URLs Explained
A URL (Uniform Resource Locator) is a means of locating a resource on the web, i.e., its address. A URL is the text you enter into the address field of a browser when you want to visit a Web site. For example, http://www.example.com
is a valid URL.
Elements of a URL
URLs conform to a general format of nine elements:
<scheme>://<user>:<password>@<host>:<port>/<path>;<parameters>?<query>#<fragment>
Not all of these elements need be present in a URL.
-
scheme: The protocol to use when accessing a resource. Some example schemes include
http
,https
,ftp
andfile
. -
user: Some schemes require a username to access a resource, e.g.,
mailto:bob@example.com
. -
password: A password can sometimes be included after the username, separated by a colon (:).
-
host: The host name, or IP address of the server hosting the resource.
-
port: Servers listen for connections on specific ports. Most schemes have a default port number. The default port number for
http
is port 80. -
path: This is the local name for the resource on the hosting server.
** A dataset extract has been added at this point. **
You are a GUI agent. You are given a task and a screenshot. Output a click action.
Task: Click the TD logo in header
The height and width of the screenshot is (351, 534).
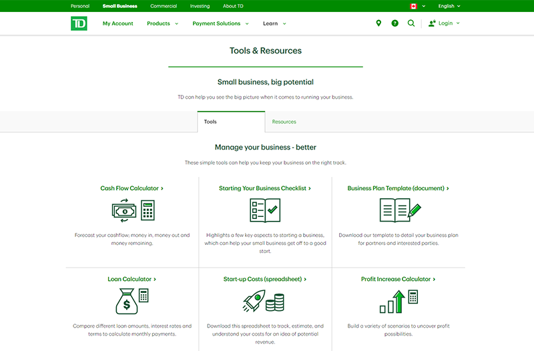pos(79,23)
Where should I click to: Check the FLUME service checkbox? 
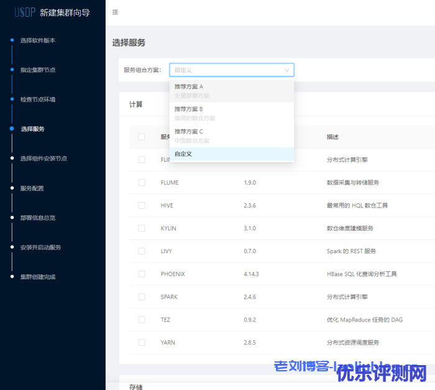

For example, the following URL contains the path component
images/welcome.gif
:http://www.example.co.uk/images/welcome.gif
-
parameters: Parameters are name/value pairs used by some schemes to specify input data. Multiple pairs can be specified, separated from each other and the remainder of the URL by semi-colons (;).
-
query: Used by some schemes to pass data to applications (e.g. databases, search engines). There is no fixed format for query data and is separated from the rest of the URL by a question mark (?).
-
fragment: Sometimes known as a
reference
it specifies a part of the resource. The fragment is not passed to the server but is processed locally by the client. It is often used to navigate to specific points on a Web page. It is separated from the rest of the URL by a hash character (#).
Encoding of Unsafe Characters
URLs are only allowed to contain characters from a relatively small safe alphabet. Any unsafe characters within a URL should be encoded.
Unsafe characters are encoded using an escape sequence. This sequence is a percent (%
) character followed by two hexadecimal characters representing the ASCII code of the character. For example, the SPACE character is an unsafe character that has an ASCII code of 32 (Hex value 20).
The FcUrl
class has methods encode()
and decode()
for encoding and decoding strings. In most circumstances, Eggplant Performance automatically handles the URL encoding for you.